24. In Duchess of Kingstone, Smith's Leading Cases, 13th Edn., p.644, explaining the
nature of fraud, de Grey, C.J. stated that though a judgment would be res judicata and not
impeachable from within, it might be impeachable from without. In other words, though
it is not permissible to show that the court was "mistaken", it might be shown that it was
"misled". There is an essential distinction between mistake and trickery. The clear
implication of the distinction is that an action to set aside a judgment cannot be brought
on the ground that it has been decided wrongly, namely, that on the merits, the decision
was one which should not have been rendered, but it can be set aside, if the court was
imposed upon or tricked into giving the judgment.
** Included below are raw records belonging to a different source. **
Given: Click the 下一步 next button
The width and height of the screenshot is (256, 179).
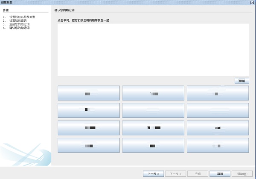Looking at the screenshot, I should coord(175,174).
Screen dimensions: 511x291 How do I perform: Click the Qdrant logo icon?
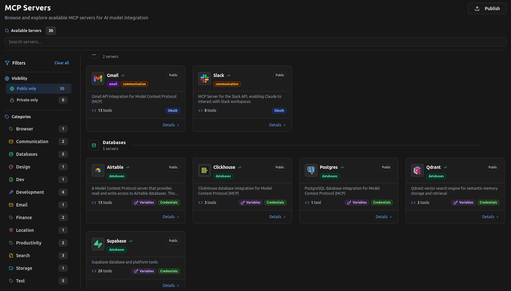[x=417, y=170]
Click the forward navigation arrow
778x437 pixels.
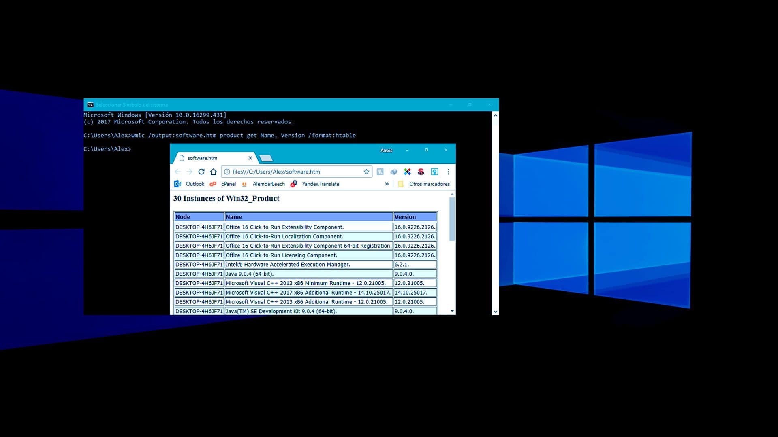189,172
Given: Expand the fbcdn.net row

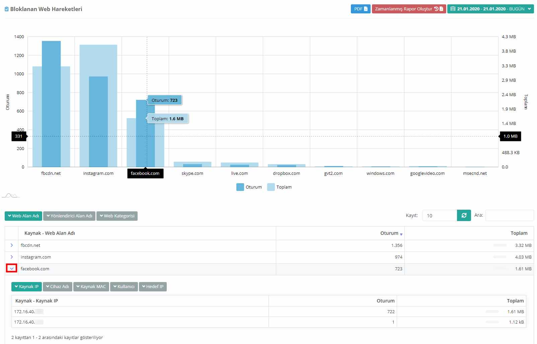Looking at the screenshot, I should pyautogui.click(x=12, y=246).
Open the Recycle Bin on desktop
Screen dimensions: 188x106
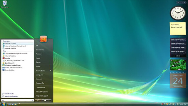(5, 4)
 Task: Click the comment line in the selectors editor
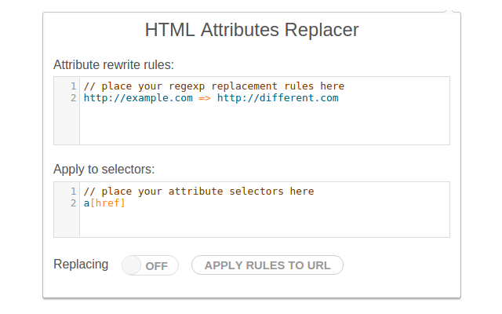(198, 192)
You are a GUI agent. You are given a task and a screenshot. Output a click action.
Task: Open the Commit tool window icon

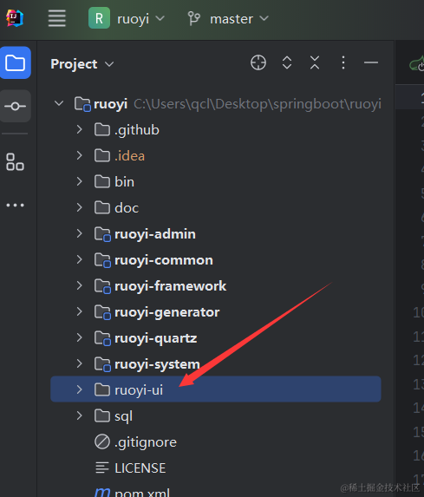(x=16, y=106)
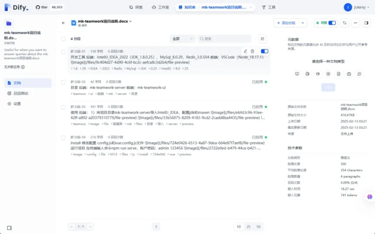This screenshot has height=234, width=375.
Task: Click the back arrow beside the document title
Action: coord(63,23)
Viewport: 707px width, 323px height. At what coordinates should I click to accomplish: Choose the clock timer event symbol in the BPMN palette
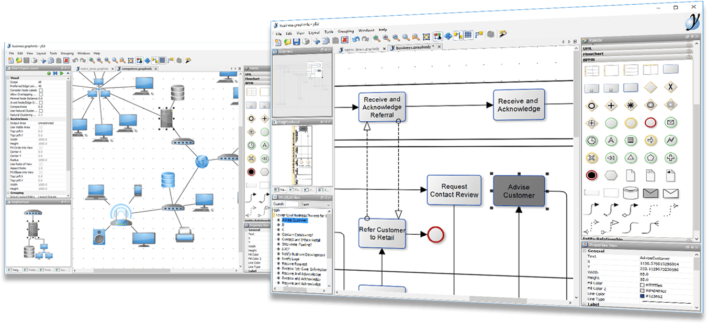(x=591, y=141)
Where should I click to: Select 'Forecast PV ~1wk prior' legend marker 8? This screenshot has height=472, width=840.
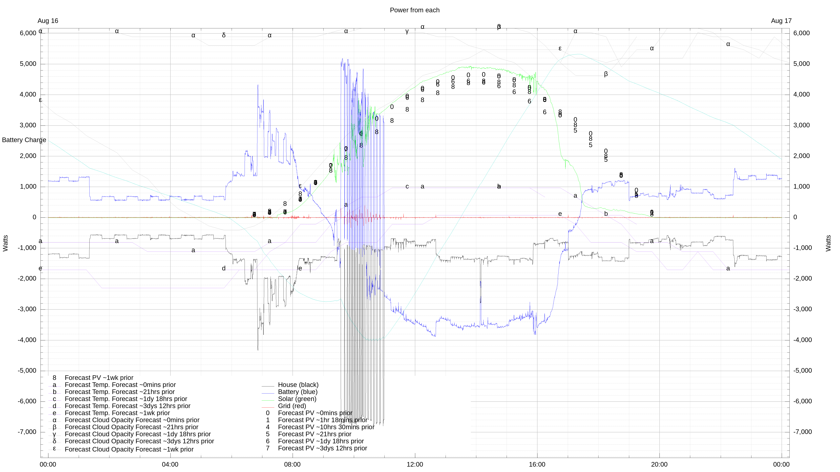(54, 378)
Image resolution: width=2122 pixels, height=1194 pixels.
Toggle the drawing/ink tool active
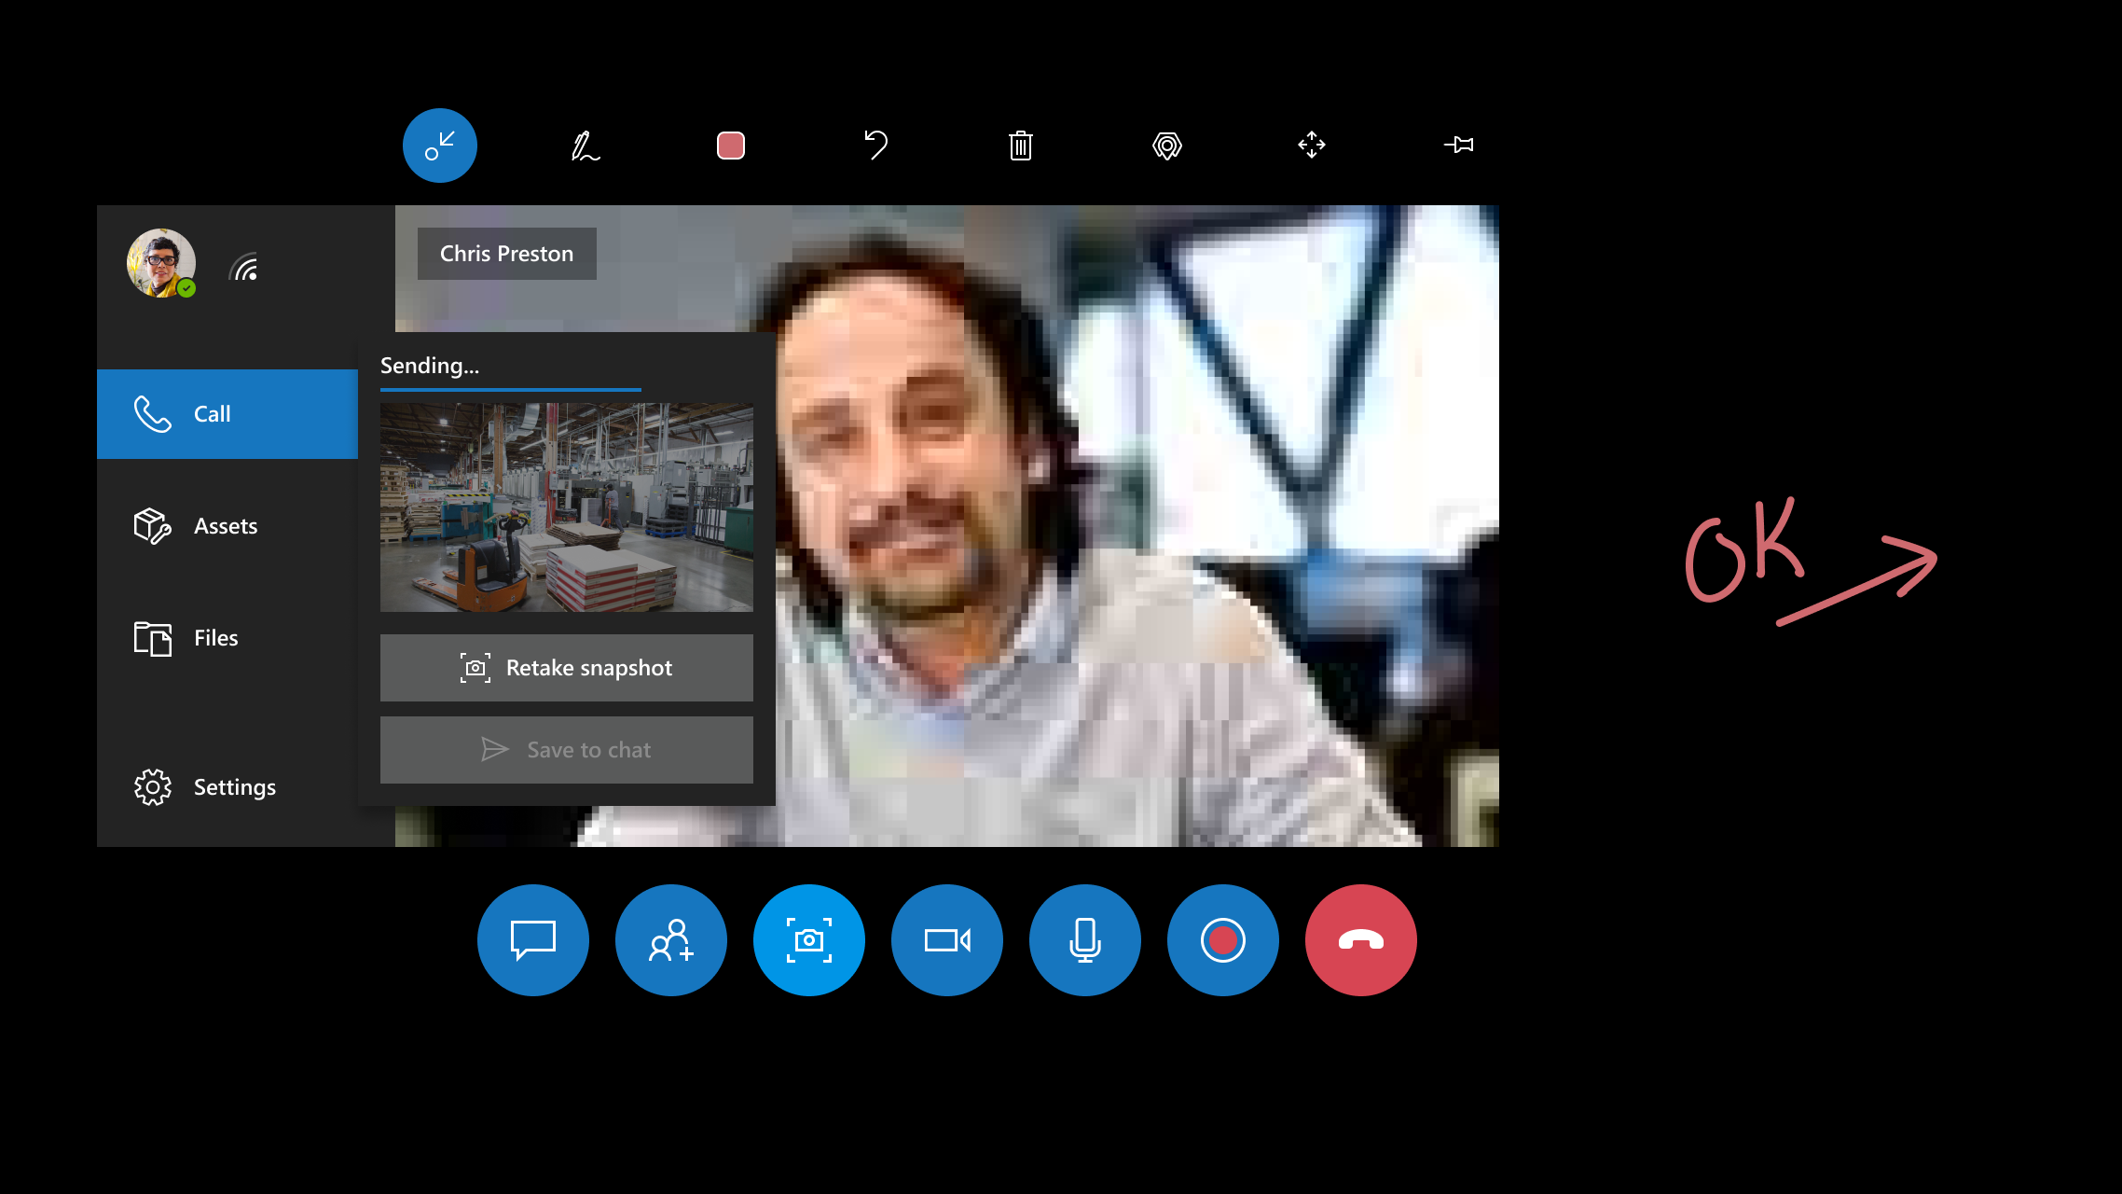coord(585,145)
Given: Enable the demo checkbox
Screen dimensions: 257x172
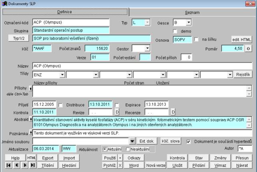Looking at the screenshot, I should click(175, 31).
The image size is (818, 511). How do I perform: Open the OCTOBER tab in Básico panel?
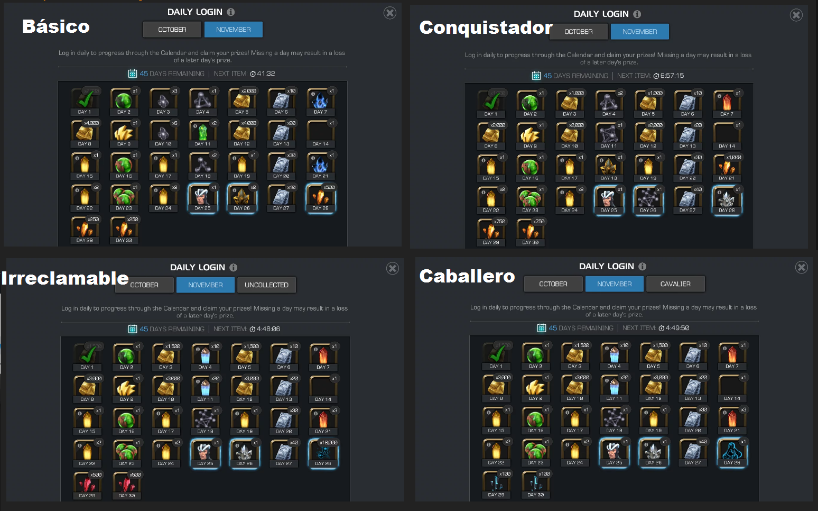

25. It has been said; Fraud and justice never dwell together (fraus et jus nunquam
cohabitant); or fraud and deceit ought to benefit none (fraus et dolus nemini patrocinari
debent).

26. Fraud may be defined as an act of deliberate deception with the design of securing
some unfair or undeserved benefit by taking undue advantage of another. In fraud one
gains at the loss of another. Even most solemn proceedings stand vitiated if they are
actuated by fraud. Fraud is thus an extrinsic collateral act which vitiates all judicial acts,
whether in rem or in personam. The principle of "finality of litigation" cannot be
stretched to the extent of an absurdity that it can be utilized as an engine of oppression by
dishonest and fraudulent litigants.

39. The above principle, however, is subject to exception of fraud. Once it is established
that the order was obtained by a successful party by practising or playing fraud, it is
vitiated. Such order cannot be held legal, valid or in consonance with law. It is non-
existent and non est and cannot be allowed to stand. This is the fundamental principle of
law and needs no further elaboration. Therefore, it has been said that a judgment, decree
or order obtained by fraud has to be treated as nullity, whether by the court of first
instance or by the final court. And it has to be treated as non est by every court, superior
or inferior.

13. Whenever it comes to the knowledge of the Collector that such fraudulent entries
have been made, it is always open for the Collector to enquire into the title and correct
the entries under Section 33/39 of the Revenue Act. This Court has laid down in the case
of Lutawan v. Gaon Sabha 1993 RD 103 to the same effect. The petitioner has not been
able to establish his right, title or claim based on any genuine document. How his name
appeared all of sudden in 1372 fasli is also not known and is amazing. It was a device at
the behest of the petitioner to usurp the Gaon Sabha land and with that motive and
intention he got his name fraudulently recorded in the basic year although earlier to the
basic year name of the Gaon Sabha was continuing and the land in question was recorded
as land covered under water (jalmagana bhumi).

14. In view of the aforesaid discussion, I find that the authorities have committed no
mistake in correcting the entry under Section 33/39 of the Revenue Act and the name of
the petitioner was rightly expunged from the revenue record.

15. The petition is devoid of merit. It is accordingly dismissed.